**Activity**
Omit all pictures, then retype the data exactly as given.

**Provided data**

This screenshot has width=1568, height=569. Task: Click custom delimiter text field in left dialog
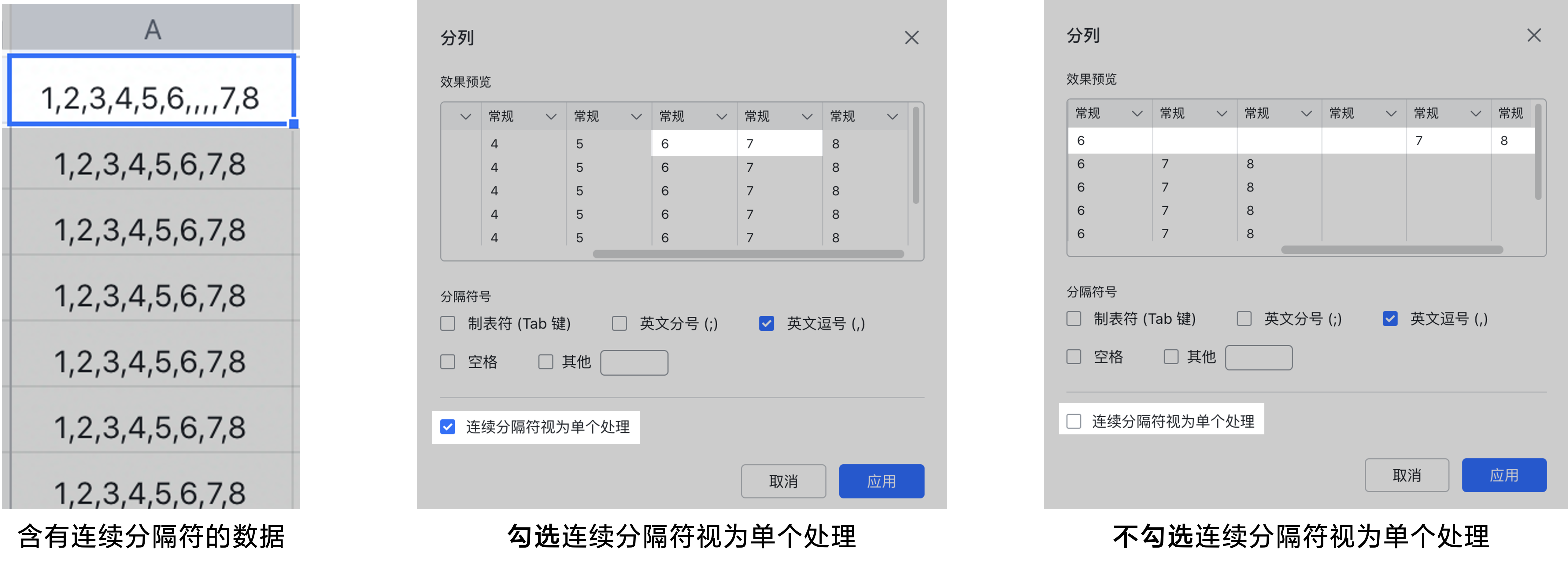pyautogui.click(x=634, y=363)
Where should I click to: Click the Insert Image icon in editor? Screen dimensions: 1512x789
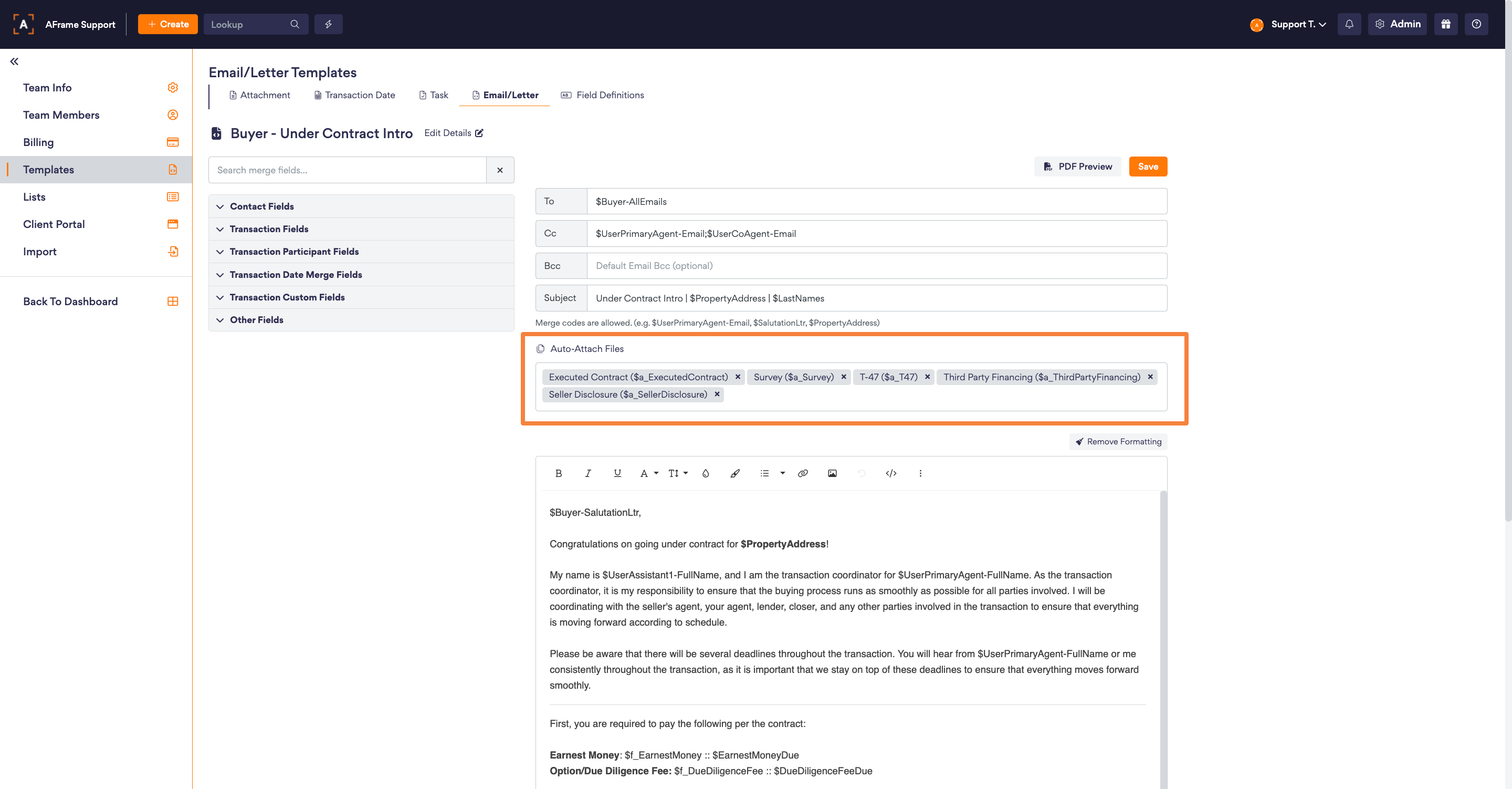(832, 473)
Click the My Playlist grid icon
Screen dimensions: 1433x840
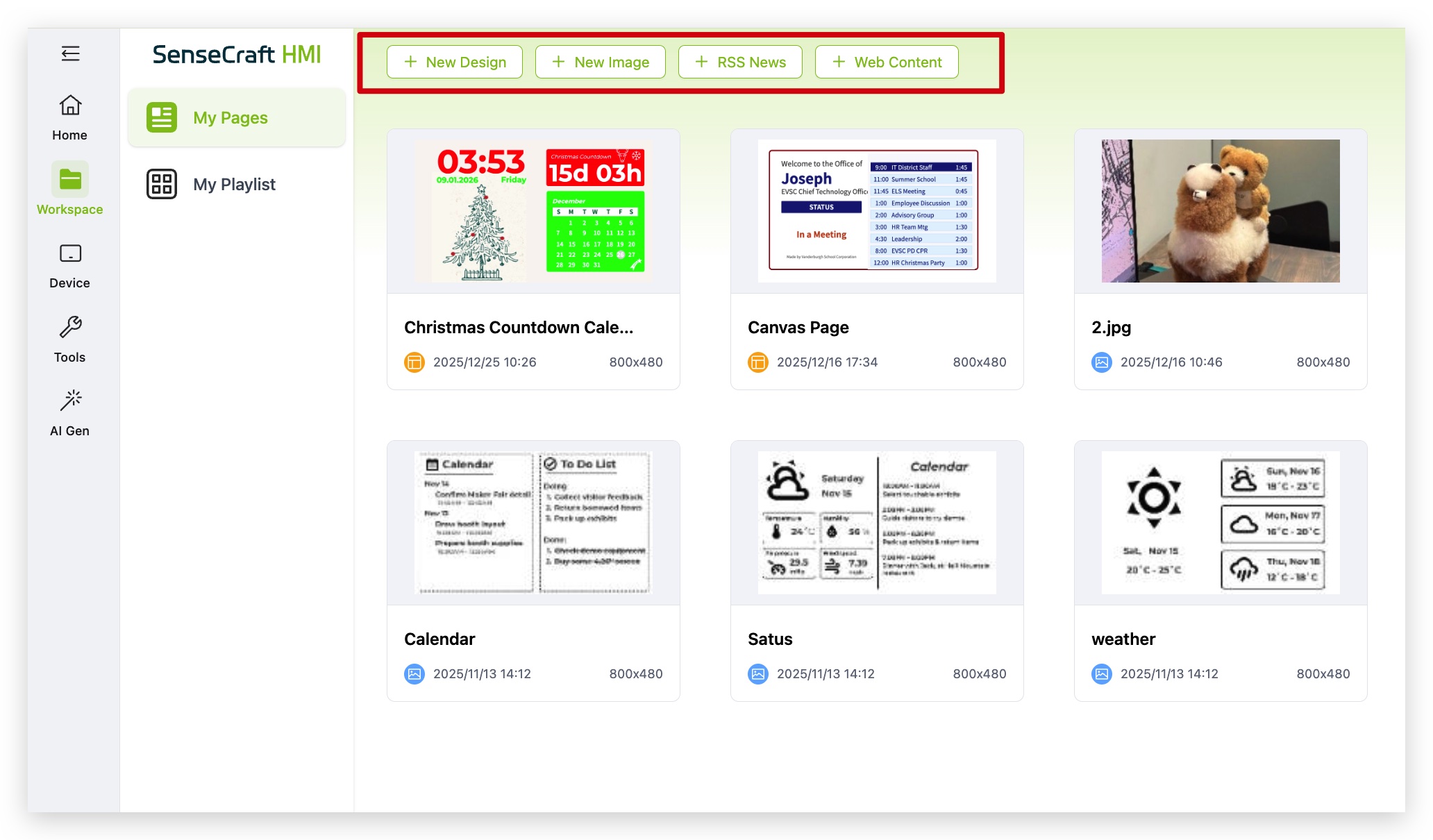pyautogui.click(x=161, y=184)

**Solution to this exercise**
This screenshot has width=1568, height=569. Task: Click custom delimiter text field in left dialog
pyautogui.click(x=634, y=363)
Where should I click to: Click the Insert Image icon in editor? Screen dimensions: 1512x789
(832, 473)
Click the My Playlist grid icon
Screen dimensions: 1433x840
pyautogui.click(x=161, y=184)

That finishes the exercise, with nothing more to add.